Alright Kurt, Zobel's about finished you off on this mental exercise in suicidal empathy but I have one last question.

If muslims grew and grew and grew, kept voting their their tribe into power, slowly allowed for more sharia law to gain influence and then one day held a constitutional convention to formally implement sharia law - is that A) American because they used the democratic process? B) A good thing? and C) Just to resist such things?

You give up the plot right there.

Muslims will not be satisfied with the trappings of secular materialism for long. They explicitly work to gain power and bring about sharia law.

Find me a muslim majority country that doesn't have sharia law, or allows open discussion of religion or even religious conversions without the threat of death.

Remember when I said that Christian Nationalism is the best way out of this regardless of its warts. This is one of the other few options on the table.

Your options for what america is in 50 years are:
-Christian Nationalist
-Communist, atheist, rainbow secularist state
-Sharia law muslim
-Indian pagan chaos



I realize this may go above most people's head - but most Muslim countries do not enforce Sharia law in the majority of their legal codes. They may have aspects of Sharia in the legal code (generally - personal status/family law and marriage) but outside of that, no.

_STATED EXERCISE 1_
Answer these about the discussion of Sharia law above:
(a) Who is addressed by name in the opening line?
(b) How many options for what America will be in 50 years are listed?
(c) According to the last paragraph, which areas of law generally contain aspects of Sharia in Muslim countries?

_STORED RECORDS_

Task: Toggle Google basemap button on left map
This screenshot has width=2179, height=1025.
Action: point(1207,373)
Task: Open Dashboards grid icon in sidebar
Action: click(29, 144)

_STATED EXERCISE 2_
Can you turn the lines of the listing above into a numbered list, leaving out any blank lines?

_FULL OUTPUT 1_
(a) Kurt
(b) Four
(c) Personal status/family law and marriage

_FULL OUTPUT 2_
1. Task: Toggle Google basemap button on left map
2. This screenshot has width=2179, height=1025.
3. Action: point(1207,373)
4. Task: Open Dashboards grid icon in sidebar
5. Action: click(29, 144)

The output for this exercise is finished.